====== Reading passage ======

Antenatal Micronutrient Supplementation and Infant Survival
Status: | Archived |
---|---|
Conditions: | Women's Studies |
Therapuetic Areas: | Reproductive |
Healthy: | No |
Age Range: | Any |
Updated: | 7/1/2011 |
Start Date: | January 2008 |
End Date: | March 2011 |
Antenatal Multiple Micronutrient Supplementation to Improve Infant Survival and Health in Bangladesh
The purpose of this community-based randomized trial is to examine whether a daily antenatal
and postnatal multiple micronutrient supplement given to women will enhance newborn and
infant survival and health and other birth outcomes in a rural setting in northwestern
Bangladesh.
Maternal deficiency in multiple essential micronutrients is likely to be a major public
health problem in low-income countries. Supplementing mothers with certain individual
micronutrients has been shown to confer health benefits, although the evidence is not clear
for multiple micronutrients. We aim to test, in a cluster-randomized, double-masked,
controlled trial whether giving a daily multiple micronutrient supplement (similar in
composition to the UNICEF antenatal supplement) will enhance infant survival and birth
outcomes such as birth weight and gestational duration in a rural population in Bangladesh.

====== Data to examine ======

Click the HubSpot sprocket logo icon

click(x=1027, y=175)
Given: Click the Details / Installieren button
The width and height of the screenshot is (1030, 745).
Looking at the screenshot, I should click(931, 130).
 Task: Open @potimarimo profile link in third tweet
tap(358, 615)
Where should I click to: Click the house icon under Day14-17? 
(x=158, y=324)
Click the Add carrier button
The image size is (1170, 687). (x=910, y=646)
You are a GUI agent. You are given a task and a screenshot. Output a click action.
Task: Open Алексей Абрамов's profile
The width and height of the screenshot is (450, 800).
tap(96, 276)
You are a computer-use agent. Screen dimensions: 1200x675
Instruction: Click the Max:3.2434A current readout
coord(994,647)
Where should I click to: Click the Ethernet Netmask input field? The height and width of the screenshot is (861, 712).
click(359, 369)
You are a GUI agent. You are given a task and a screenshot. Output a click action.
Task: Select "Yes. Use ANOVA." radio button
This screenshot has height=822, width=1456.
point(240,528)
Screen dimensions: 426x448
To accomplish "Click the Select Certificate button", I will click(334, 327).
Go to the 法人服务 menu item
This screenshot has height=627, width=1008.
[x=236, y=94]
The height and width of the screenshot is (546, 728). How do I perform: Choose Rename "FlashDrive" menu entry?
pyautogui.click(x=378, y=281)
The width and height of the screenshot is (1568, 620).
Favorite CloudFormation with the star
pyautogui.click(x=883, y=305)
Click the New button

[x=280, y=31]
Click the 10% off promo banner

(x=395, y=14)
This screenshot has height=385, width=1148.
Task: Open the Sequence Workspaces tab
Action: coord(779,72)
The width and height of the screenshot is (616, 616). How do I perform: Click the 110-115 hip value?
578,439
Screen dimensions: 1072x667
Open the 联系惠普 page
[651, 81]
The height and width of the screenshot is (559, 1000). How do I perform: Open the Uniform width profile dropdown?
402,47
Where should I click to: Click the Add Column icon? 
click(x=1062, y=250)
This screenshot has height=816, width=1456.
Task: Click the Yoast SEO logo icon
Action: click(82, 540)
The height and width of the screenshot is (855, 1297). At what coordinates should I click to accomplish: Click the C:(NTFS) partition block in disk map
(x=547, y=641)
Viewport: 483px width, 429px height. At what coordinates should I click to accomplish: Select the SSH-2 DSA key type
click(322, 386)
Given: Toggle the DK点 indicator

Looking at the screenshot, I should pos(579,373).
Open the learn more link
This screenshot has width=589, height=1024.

======

### [Required actions]
(1) Condense the paragraph of the micronutrient trial description that begins "Maternal deficiency in multiple essential micronutrients" into a short bulleted list that keeps its main facts.
(2) Translate this sentence from the micronutrient trial description into Spanish: "The purpose of this community-based randomized trial is to examine whether a daily antenatal and postnatal multiple micronutrient supplement given to women will enhance newborn and infant survival and health and other birth outcomes in a rural setting in northwestern Bangladesh."

### [Written answers]
(1)
- Maternal deficiency in multiple essential micronutrients is likely a major public health problem in low-income countries.
- Supplementing mothers with certain individual micronutrients has shown health benefits, but the evidence for multiple micronutrients is not clear.
- The researchers aim to test, in a cluster-randomized, double-masked, controlled trial, whether a daily multiple micronutrient supplement similar in composition to the UNICEF antenatal supplement will enhance infant survival.
- The trial also examines birth outcomes such as birth weight and gestational duration in a rural population in Bangladesh.

(2) El propósito de este ensayo aleatorizado de base comunitaria es examinar si un suplemento diario prenatal y posnatal de múltiples micronutrientes administrado a las mujeres mejorará la supervivencia y la salud de los recién nacidos y los lactantes, así como otros resultados del nacimiento, en un entorno rural del noroeste de Bangladés.